Assisted suicide bill clears first hurdle

29 November 2024

Today, MPs voted in favour of the Terminally Ill Adults (End of Life) Bill which, if it becomes law, will legalise assisted suicide.

275 MPs stood for life and voted against the bill, while 330 voted in support of the bill.

The bill will now go forward to committee stage and a third reading, where MPs will have another chance to reject it.

‘Bad law on matters of life and death is unforgivable’

Throughout the debate, many MPs stood passionately for the value of life and argued that better care and support, not assisted suicide, is the answer to suffering and fears about end-of-life experiences.

Danny Kruger, (Conservative, East Wiltshire) argued powerfully for the role of lawmakers to protect life:

“We are the safeguards. This place. This parliament. You and me. We are the people who protect the most vulnerable in society from harm, and yet we stand on the brink of abandoning that role.

“Since we are surrounded by such a cloud of witnesses, let us do better than this bill. Let today not be a vote for despair, but the start of a proper debate about dying well in which we have a better idea than a state suicide service, in which we remember that we have intrinsic value, in which real choice and autonomy means having access to the best care possible and the fullest control over what happens to you while you live, that true dignity consists in being cared for until the end.”

Carla Lockhart (Democratic Unionist, Upper Bann) stated that, “The root of my conviction is that life in all its forms is of inherent worth and value.”

Robert Jenrick (Conservative, Newark) also shared his convictions on the purpose of law and the serious implications this bill will have for the most vulnerable in our society:

“Bad law on matters of life and death is unforgivable. […] I am certain that as night follows day, this law, if passed, will change, not as a result of the individuals in this chamber or in the other place, but as a result of judges in other places.

“Sometimes we have to fetter our freedoms.
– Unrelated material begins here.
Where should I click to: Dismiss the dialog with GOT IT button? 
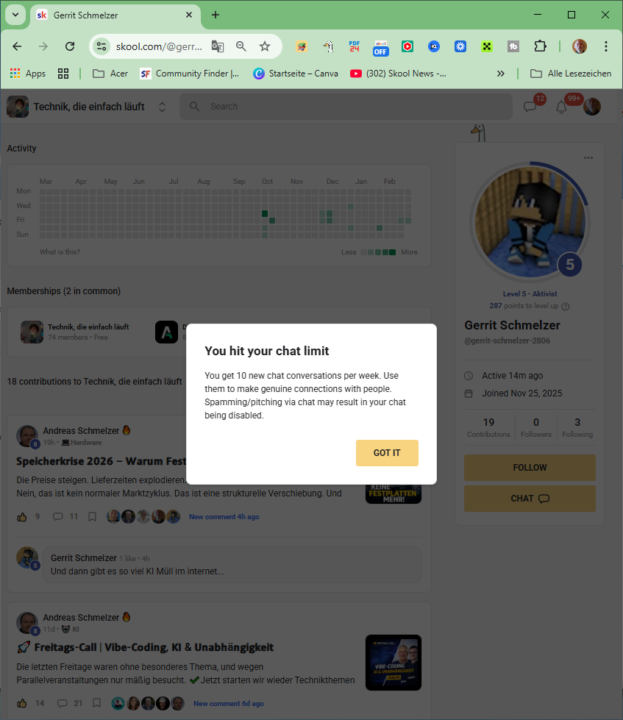tap(387, 453)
We the competent, the capable, the informed, sometimes have to put the most vulnerable in society first.”

Sharing her concerns that this Assisted Suicide Bill will not preserve equality or freedom but will rather open the door to continued abuse, Florence Eshalomi (Labour, Vauxhall and Camberwell Green) said:

“Freedom in death is only possible if you have had freedom in life. How can we possibly be satisfied that this bill would offer equality and freedom in death, when we do not have this in life?”

Highlighting the warped nature of legislation that moves from preventing suicide to instead promoting suicide, Jim Allister (Traditional Unionist Voice, North Antrim) said:

This is the matter of the taking of human life. The taking of human life sanctioned by the state…I cannot square the circle where the state would then move to itself sanction suicide, indeed to facilitate suicide, in fact to promote suicide, and do it in respect of those who are intrinsically the most vulnerable in our society.”

The fight for the protection of life will continue

Responding to the vote, Andrea Williams, chief executive of Christian Concern, said:

“Today is indeed a very Black Friday for the vulnerable in this country, but this is not over. The proposals in this dangerous Bill have been completely exposed. The proposed safeguards are completely meaningless, and more and more MPs are waking up to that reality. This Bill will create more suffering and chaos in the NHS, not less, and if it goes through, the vulnerable will become more vulnerable.

“MPs are voting for the Bill at this stage in the hope that it will be fixed, however, the legislation is framed in a way that means it can’t be changed. It must be stopped at third reading, and we will not give up working to protect life and the most vulnerable in this country from these reckless and rushed proposals.

“A compassionate society finds ways and solutions to care for those who suffer until the very end. It does not find ways to end life by suicide.”